---------- Data for this task ----------
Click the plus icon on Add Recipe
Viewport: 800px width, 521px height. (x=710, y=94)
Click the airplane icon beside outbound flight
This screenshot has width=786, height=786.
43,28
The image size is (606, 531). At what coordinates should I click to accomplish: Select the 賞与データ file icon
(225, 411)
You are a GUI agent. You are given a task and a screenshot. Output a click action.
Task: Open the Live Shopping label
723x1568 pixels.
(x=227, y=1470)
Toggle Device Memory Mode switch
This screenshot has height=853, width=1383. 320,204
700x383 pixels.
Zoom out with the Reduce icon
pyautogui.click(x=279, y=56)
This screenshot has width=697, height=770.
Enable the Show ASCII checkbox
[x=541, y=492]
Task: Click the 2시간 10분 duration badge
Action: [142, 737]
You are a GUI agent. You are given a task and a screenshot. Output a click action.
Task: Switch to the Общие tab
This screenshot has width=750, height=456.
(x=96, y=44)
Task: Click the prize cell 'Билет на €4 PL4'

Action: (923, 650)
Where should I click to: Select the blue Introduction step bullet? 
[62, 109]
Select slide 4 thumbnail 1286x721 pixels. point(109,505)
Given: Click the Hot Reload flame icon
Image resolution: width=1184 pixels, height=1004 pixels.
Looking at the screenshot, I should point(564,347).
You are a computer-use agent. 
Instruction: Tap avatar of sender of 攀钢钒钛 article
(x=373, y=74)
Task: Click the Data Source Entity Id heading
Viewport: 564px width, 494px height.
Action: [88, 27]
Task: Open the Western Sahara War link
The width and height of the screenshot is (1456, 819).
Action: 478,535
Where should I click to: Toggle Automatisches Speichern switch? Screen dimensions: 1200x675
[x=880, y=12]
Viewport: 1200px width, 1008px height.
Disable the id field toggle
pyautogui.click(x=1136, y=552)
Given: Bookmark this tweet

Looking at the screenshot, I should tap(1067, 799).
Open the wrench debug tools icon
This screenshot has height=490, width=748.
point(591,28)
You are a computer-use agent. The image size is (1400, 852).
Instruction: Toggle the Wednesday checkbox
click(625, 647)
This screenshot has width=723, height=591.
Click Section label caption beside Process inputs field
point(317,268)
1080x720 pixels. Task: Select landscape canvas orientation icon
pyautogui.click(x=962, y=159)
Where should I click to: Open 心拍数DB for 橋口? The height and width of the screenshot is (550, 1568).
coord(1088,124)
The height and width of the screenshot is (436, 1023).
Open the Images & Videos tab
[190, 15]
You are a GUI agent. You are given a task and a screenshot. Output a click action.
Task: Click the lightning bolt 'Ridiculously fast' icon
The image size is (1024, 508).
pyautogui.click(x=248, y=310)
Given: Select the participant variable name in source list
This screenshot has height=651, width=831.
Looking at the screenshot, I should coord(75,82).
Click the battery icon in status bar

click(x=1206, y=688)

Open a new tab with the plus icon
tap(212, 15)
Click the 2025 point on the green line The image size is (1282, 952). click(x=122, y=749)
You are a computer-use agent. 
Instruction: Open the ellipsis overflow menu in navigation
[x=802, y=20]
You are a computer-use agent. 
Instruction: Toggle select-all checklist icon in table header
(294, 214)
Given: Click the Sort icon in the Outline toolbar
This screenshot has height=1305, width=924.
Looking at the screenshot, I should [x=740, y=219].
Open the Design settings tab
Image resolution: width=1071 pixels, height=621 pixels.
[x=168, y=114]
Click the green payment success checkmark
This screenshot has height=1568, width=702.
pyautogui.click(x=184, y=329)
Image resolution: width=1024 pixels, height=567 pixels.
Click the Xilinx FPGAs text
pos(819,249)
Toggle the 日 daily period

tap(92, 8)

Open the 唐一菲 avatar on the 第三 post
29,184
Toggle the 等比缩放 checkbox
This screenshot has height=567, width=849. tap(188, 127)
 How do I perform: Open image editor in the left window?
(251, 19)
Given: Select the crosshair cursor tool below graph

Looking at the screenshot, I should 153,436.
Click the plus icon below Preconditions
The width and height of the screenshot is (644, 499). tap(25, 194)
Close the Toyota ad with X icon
----------
Considering only the material above, set down every line from the one with "1080x720 pixels. Task: Select" to the one with "The height and width of the screenshot is (436, 1023).", inclusive, exactly as written.

Exercise answer
1080x720 pixels. Task: Select landscape canvas orientation icon
pyautogui.click(x=962, y=159)
Where should I click to: Open 心拍数DB for 橋口? The height and width of the screenshot is (550, 1568).
coord(1088,124)
The height and width of the screenshot is (436, 1023).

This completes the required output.